→ ASSIGNMENT
Retype, exactly and only, each line from the one containing "The width and height of the screenshot is (607, 309)." to the end of the records below.

→ DATASET ENTRIES
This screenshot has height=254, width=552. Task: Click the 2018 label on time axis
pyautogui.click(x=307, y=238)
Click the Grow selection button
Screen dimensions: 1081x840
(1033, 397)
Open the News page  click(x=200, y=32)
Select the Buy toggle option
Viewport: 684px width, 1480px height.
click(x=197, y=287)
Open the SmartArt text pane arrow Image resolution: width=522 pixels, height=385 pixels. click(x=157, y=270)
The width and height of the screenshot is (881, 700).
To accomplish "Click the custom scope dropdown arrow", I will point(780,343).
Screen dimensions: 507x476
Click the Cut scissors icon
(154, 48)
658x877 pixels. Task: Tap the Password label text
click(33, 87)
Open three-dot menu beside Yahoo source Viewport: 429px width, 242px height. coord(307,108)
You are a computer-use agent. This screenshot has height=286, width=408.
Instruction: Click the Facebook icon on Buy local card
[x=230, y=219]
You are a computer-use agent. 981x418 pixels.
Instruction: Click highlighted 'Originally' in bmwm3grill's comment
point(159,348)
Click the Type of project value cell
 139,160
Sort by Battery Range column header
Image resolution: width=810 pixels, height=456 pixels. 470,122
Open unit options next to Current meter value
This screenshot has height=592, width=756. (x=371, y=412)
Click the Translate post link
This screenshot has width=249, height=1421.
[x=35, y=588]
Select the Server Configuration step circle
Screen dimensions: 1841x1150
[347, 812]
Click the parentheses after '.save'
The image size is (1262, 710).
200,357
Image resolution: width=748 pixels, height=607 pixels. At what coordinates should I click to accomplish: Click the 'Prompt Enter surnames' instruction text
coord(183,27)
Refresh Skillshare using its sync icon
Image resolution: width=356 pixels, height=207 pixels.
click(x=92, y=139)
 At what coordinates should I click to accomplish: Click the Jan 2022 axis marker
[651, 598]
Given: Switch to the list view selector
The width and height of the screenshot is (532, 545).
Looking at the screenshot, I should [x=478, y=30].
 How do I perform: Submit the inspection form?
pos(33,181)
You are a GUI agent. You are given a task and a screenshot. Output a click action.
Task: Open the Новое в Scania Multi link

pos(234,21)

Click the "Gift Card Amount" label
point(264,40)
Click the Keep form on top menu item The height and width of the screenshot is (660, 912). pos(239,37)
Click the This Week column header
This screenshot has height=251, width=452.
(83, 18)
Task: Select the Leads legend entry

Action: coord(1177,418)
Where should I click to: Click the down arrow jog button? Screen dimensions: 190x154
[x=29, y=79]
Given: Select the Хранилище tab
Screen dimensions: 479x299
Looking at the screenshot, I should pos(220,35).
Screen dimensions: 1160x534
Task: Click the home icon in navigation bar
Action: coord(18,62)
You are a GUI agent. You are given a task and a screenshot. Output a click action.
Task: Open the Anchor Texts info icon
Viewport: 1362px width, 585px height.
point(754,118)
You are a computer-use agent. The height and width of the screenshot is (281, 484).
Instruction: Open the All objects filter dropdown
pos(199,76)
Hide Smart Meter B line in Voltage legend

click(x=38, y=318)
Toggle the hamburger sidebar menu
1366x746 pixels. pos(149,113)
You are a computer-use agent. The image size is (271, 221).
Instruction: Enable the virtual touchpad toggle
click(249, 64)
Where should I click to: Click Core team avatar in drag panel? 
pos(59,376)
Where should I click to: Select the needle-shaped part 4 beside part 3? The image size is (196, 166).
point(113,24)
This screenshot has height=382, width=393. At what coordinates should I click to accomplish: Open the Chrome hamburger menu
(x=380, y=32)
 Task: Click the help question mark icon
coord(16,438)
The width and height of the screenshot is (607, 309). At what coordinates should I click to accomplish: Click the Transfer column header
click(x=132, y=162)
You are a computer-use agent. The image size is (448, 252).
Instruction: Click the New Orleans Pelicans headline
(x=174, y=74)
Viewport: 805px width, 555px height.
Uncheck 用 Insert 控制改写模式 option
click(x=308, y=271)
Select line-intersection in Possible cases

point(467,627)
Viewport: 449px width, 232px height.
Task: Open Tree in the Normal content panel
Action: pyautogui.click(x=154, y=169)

→ SOLVED PROBLEM
The width and height of the screenshot is (607, 309). At what coordinates should I click to accomplish: Click the Transfer column header
click(x=132, y=162)
You are a computer-use agent. The image size is (448, 252).
Instruction: Click the New Orleans Pelicans headline
(x=174, y=74)
Viewport: 805px width, 555px height.
Uncheck 用 Insert 控制改写模式 option
click(x=308, y=271)
Select line-intersection in Possible cases

point(467,627)
Viewport: 449px width, 232px height.
Task: Open Tree in the Normal content panel
Action: pyautogui.click(x=154, y=169)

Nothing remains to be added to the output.